● **What is needed**
Return, from the listing below, each line where the word "width" appears.

┌─ Input records

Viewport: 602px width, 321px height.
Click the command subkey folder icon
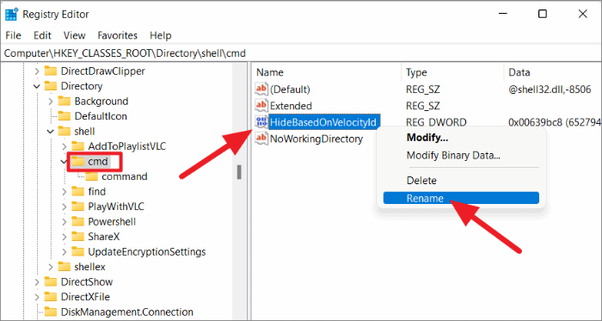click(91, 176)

└─
┌─ Input records

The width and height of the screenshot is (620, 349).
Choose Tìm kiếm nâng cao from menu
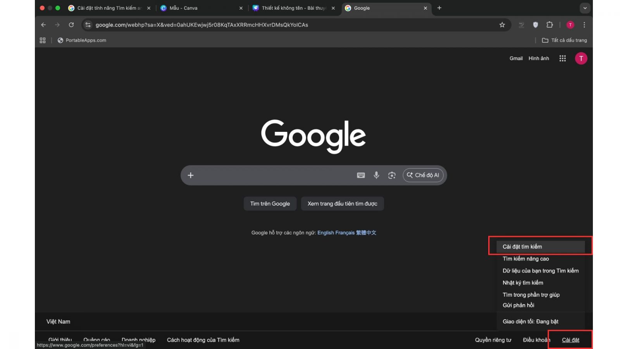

└─
┌─ Input records

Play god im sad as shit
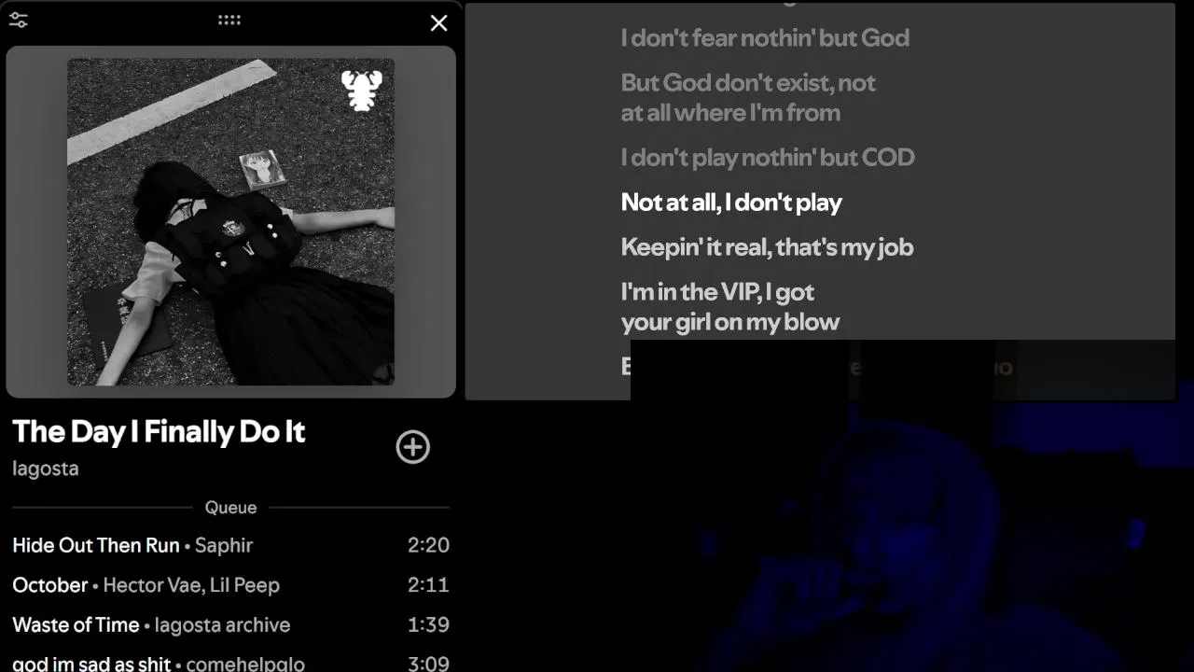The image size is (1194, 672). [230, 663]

└─

● **Task output**
Viewport: 602px width, 321px height.
The width and height of the screenshot is (620, 349).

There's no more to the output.